JAKARTA - Asrama siswa, laboratorium, hingga masjid melengkapi tiga sekolah berasrama gratis yang dibangun pemerintah di Kabupaten Sumedang, Indramayu, dan Cirebon, Jawa Barat, sebagai bagian dari Program Prioritas Nasional Presiden Prabowo Subianto.
Menteri PU Dody Hanggodo menuturkan, Sekolah Rakyat dihadirkan sebagai bukti negara membuka akses pendidikan layak bagi anak-anak dari keluarga prasejahtera, sekaligus menjadi bagian dari upaya memutus rantai kemiskinan lewat pendidikan.
"Mereka yang selama ini tidak pernah merasakan sekolah bisa disekolahkan di sini. Bahkan bukan cuma disekolahkan, tapi dimuliakan. Dikasih fasilitas yang megah, dikasih buku, seragam, sepatu, makan, sampai tempat tidur di asrama.
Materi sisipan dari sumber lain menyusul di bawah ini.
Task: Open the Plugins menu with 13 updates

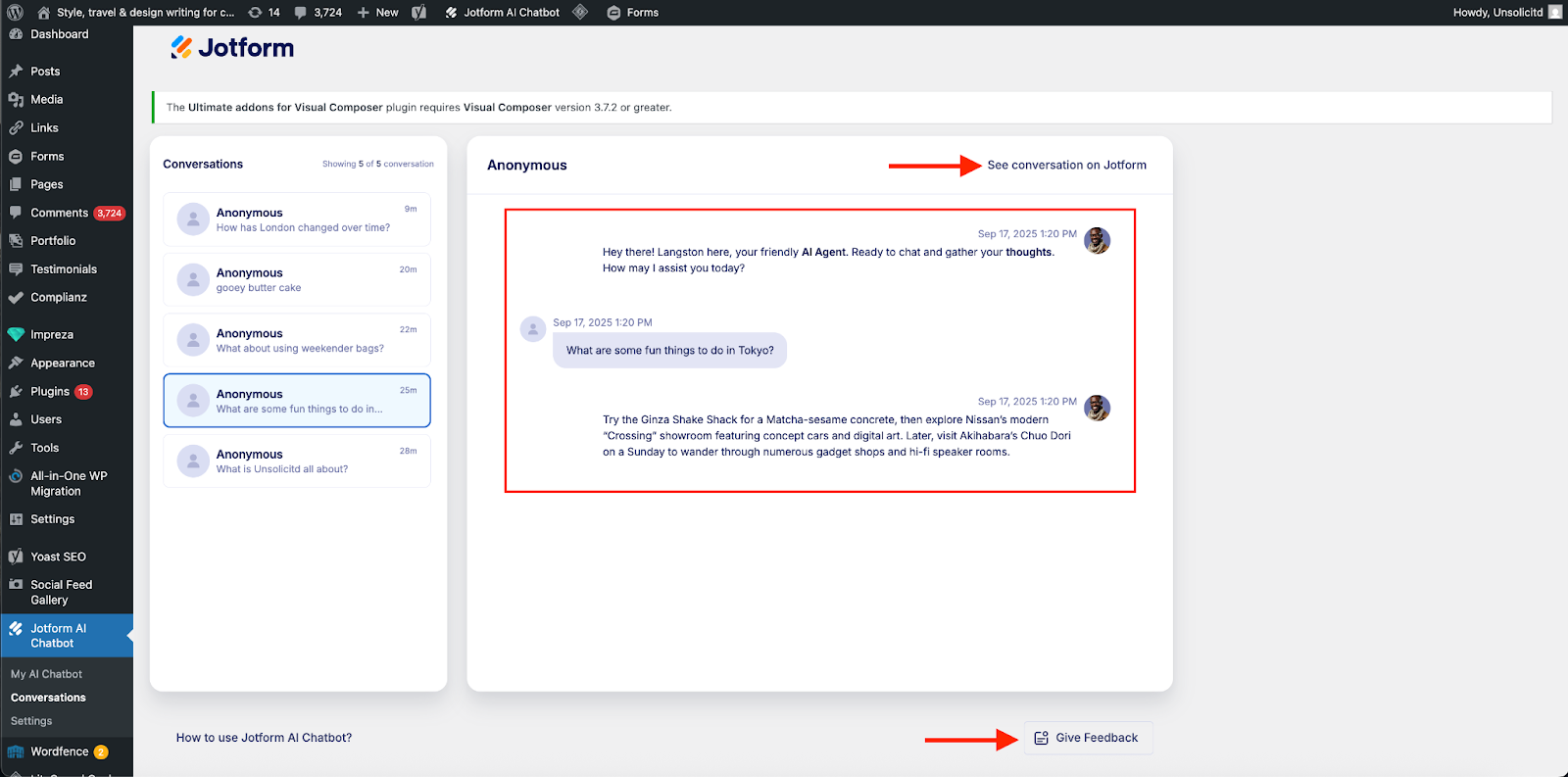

Jadi Pak Presiden Prabowo Subianto memuliakan anak-anak dari kalangan prasejahtera.", kata Menteri Dody.
Selain ketiga fasilitas tersebut, sekolah ini juga dilengkapi gedung sekolah, rusun guru, gedung serbaguna, kantin, dapur, instalasi air bersih, pengolahan limbah, dan fasilitas olahraga. PT Brantas Abipraya bersama PT Uno Tanoh Seuramoh menggarap proyek ini lewat skema Kerja Sama Operasi.
Bangunan di tiga kabupaten itu kini tengah menjalani tahap finishing. Kementerian PU menegaskan keselamatan kerja tetap menjadi prioritas dan kegiatan belajar-mengajar yang sudah berjalan tidak akan terganggu.
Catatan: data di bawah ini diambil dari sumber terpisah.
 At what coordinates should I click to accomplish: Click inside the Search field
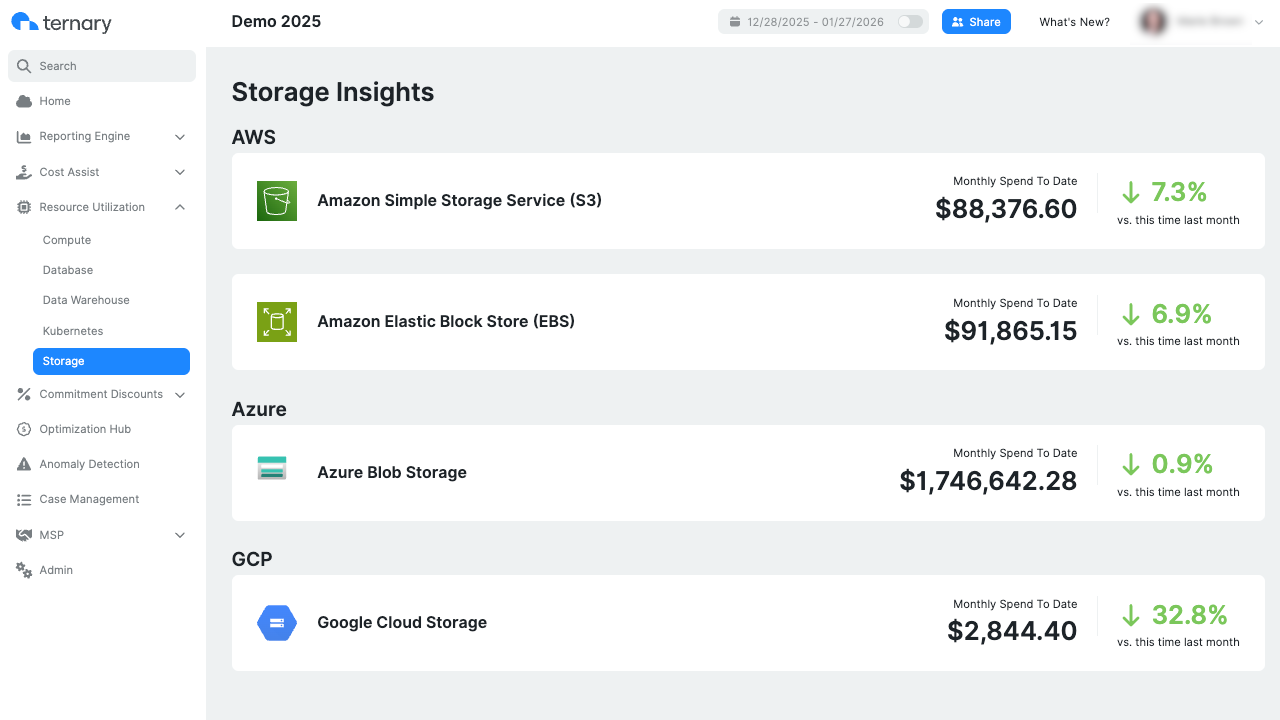click(100, 66)
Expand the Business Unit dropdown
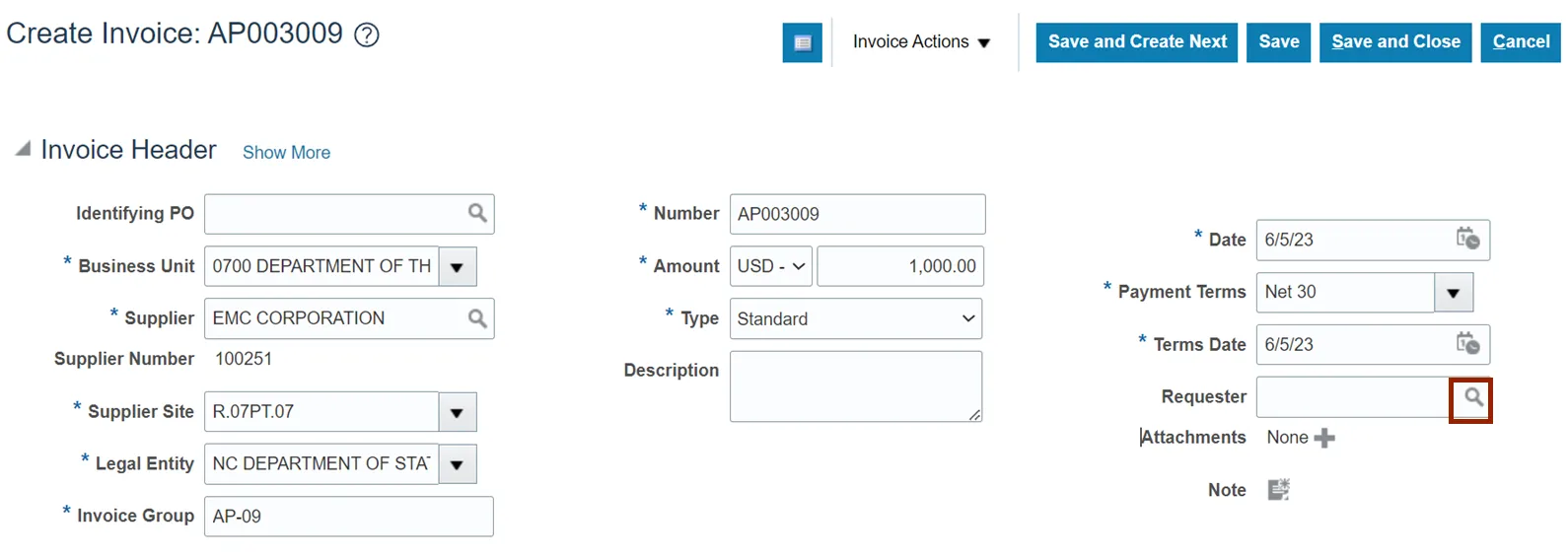 click(458, 267)
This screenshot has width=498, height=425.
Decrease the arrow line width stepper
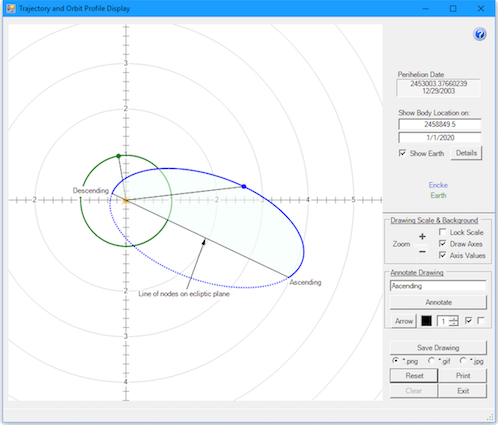click(454, 323)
Sejumlah cara ditempuh agar pembangunan bisa dituntaskan lebih cepat.
"Untuk mengejar penyelesaian pembangunan, Kementerian PU menerapkan sejumlah strategi percepatan, antara lain sistem kerja tiga shift, metode kerja paralel, serta penggunaan metal deck slab dengan wiremesh.", kata Menteri PU Dody Hanggodo.
Pembangunan ini merupakan bagian dari dukungan Kementerian PU terhadap Visi PU 608, khususnya target 0% kemiskinan, lewat infrastruktur pendidikan yang memperluas akses layanan dasar dan meningkatkan kualitas sumber daya manusia.